- [WHAT THIS TASK INVOLVES]:
Where a line holds the word "Corner", copy that line from the data below.

··········

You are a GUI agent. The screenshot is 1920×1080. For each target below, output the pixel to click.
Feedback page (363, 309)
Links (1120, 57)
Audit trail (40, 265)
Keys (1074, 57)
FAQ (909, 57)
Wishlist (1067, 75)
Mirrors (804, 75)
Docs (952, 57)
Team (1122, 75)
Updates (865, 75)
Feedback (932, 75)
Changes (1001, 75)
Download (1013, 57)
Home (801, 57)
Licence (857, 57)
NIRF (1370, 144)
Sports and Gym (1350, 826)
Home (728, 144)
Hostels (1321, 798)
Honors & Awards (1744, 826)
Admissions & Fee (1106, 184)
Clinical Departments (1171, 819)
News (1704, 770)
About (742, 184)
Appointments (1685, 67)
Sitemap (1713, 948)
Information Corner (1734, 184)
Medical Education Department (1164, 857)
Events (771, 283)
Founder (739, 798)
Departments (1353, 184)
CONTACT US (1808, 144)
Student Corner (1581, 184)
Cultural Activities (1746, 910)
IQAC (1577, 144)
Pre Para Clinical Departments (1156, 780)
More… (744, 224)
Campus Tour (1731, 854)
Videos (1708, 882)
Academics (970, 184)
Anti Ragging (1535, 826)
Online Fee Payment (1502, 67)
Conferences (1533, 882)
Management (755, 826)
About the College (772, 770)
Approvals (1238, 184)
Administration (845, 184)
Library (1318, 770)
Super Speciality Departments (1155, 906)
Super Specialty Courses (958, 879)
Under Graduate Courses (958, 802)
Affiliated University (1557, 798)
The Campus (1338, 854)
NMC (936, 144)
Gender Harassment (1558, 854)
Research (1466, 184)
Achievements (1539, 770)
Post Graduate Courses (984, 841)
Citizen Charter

··········

- [SOLVED PROBLEM]:
Information Corner (1734, 184)
Student Corner (1581, 184)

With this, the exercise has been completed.